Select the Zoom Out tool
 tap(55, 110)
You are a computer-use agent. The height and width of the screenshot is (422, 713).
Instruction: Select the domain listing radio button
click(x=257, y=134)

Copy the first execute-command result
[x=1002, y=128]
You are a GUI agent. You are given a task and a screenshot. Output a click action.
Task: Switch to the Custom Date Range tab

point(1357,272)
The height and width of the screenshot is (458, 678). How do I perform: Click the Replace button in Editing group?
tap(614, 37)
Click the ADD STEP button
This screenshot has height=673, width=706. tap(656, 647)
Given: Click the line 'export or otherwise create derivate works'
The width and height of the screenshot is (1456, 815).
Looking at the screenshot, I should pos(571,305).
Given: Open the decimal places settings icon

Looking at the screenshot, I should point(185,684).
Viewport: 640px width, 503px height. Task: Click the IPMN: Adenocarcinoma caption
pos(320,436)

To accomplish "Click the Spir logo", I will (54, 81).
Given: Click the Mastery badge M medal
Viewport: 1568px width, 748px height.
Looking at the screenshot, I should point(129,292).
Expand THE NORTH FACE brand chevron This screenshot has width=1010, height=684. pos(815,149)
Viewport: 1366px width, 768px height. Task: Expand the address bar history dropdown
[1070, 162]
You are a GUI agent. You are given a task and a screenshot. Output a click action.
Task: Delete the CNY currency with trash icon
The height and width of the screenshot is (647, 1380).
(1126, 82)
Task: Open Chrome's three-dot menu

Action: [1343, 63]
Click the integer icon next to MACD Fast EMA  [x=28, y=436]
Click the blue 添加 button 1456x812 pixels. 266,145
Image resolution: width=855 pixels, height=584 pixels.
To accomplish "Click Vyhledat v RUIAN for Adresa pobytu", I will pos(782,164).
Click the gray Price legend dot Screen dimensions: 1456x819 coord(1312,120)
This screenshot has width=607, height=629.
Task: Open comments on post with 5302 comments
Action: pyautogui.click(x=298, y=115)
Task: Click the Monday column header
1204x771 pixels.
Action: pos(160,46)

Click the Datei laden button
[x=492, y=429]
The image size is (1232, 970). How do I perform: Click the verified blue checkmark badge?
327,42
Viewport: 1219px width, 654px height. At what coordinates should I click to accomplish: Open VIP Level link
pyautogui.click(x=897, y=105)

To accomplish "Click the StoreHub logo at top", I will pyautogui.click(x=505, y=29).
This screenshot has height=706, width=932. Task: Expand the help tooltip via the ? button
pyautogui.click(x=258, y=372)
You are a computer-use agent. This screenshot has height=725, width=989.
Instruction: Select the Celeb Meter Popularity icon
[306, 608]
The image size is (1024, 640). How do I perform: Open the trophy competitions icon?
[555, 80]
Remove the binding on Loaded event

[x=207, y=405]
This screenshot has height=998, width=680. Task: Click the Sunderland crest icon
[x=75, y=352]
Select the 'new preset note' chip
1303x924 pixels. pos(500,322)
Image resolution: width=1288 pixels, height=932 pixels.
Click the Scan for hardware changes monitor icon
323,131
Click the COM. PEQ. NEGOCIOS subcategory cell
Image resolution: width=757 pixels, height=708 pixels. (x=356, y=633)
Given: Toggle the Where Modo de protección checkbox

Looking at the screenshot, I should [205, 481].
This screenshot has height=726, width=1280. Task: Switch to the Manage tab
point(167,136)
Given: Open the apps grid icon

═══

» TO DO: The answer must be all the lines above that hold the word "will".

» EXERCISE RESPONSE:
To accomplish "Click the Spir logo", I will (54, 81).
To accomplish "Click Vyhledat v RUIAN for Adresa pobytu", I will pos(782,164).
To accomplish "Click the StoreHub logo at top", I will pyautogui.click(x=505, y=29).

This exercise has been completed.